* _Exercise objective_: Filter out every line below that lacks "will", and copy the rest.

[Dataset entries]
· · · · · · ·

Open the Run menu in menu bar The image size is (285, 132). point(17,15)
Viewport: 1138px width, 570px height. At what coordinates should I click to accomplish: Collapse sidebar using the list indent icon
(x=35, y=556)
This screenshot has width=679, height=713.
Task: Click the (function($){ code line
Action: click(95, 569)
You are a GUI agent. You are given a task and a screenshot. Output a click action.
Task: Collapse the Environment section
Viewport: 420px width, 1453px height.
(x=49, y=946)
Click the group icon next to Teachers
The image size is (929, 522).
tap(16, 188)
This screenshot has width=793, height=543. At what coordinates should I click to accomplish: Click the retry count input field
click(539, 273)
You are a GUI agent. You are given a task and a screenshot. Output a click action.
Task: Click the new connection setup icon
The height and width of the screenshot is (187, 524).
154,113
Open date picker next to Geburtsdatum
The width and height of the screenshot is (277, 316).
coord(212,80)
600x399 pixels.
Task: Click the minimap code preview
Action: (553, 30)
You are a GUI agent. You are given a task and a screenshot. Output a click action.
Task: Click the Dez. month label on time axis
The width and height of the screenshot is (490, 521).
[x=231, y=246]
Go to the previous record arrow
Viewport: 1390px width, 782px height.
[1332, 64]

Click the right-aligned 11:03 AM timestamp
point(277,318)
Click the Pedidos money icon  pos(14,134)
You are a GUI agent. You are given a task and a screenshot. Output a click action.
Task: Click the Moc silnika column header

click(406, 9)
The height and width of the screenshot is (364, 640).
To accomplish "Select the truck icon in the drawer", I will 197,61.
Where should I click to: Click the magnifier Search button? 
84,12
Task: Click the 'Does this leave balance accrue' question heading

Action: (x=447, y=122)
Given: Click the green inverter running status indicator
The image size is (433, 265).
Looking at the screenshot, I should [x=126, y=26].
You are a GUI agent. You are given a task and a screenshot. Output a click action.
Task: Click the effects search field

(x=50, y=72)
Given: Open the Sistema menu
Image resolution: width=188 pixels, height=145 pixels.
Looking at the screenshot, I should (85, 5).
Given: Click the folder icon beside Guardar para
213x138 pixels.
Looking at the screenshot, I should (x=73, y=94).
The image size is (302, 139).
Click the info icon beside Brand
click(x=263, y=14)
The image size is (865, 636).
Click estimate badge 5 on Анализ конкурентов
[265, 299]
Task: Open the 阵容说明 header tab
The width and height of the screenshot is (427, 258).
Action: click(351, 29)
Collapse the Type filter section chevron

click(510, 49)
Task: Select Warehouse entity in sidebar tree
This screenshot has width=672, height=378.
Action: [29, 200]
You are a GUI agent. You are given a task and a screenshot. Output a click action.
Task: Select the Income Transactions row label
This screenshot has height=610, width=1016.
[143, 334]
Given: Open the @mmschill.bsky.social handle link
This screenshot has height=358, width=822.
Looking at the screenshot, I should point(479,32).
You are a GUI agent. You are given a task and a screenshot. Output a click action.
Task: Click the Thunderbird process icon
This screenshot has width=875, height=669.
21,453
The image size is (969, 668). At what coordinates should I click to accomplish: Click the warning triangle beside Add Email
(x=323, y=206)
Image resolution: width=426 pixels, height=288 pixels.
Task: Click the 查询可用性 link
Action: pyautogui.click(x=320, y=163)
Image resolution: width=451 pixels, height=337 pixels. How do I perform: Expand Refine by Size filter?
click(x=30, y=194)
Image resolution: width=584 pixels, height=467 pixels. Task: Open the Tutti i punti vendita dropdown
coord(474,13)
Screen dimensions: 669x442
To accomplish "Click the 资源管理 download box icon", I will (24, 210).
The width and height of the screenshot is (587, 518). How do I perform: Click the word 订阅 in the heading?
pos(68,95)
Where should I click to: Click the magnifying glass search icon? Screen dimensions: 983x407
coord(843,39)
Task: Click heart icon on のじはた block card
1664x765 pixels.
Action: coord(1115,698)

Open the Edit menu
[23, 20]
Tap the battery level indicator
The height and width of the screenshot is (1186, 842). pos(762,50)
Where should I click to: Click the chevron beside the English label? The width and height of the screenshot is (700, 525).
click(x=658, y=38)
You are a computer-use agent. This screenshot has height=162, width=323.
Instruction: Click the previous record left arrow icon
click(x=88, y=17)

· · · · · · ·

* _Written answer_:
To accomplish "Select the truck icon in the drawer", I will 197,61.
To accomplish "Click the 资源管理 download box icon", I will (24, 210).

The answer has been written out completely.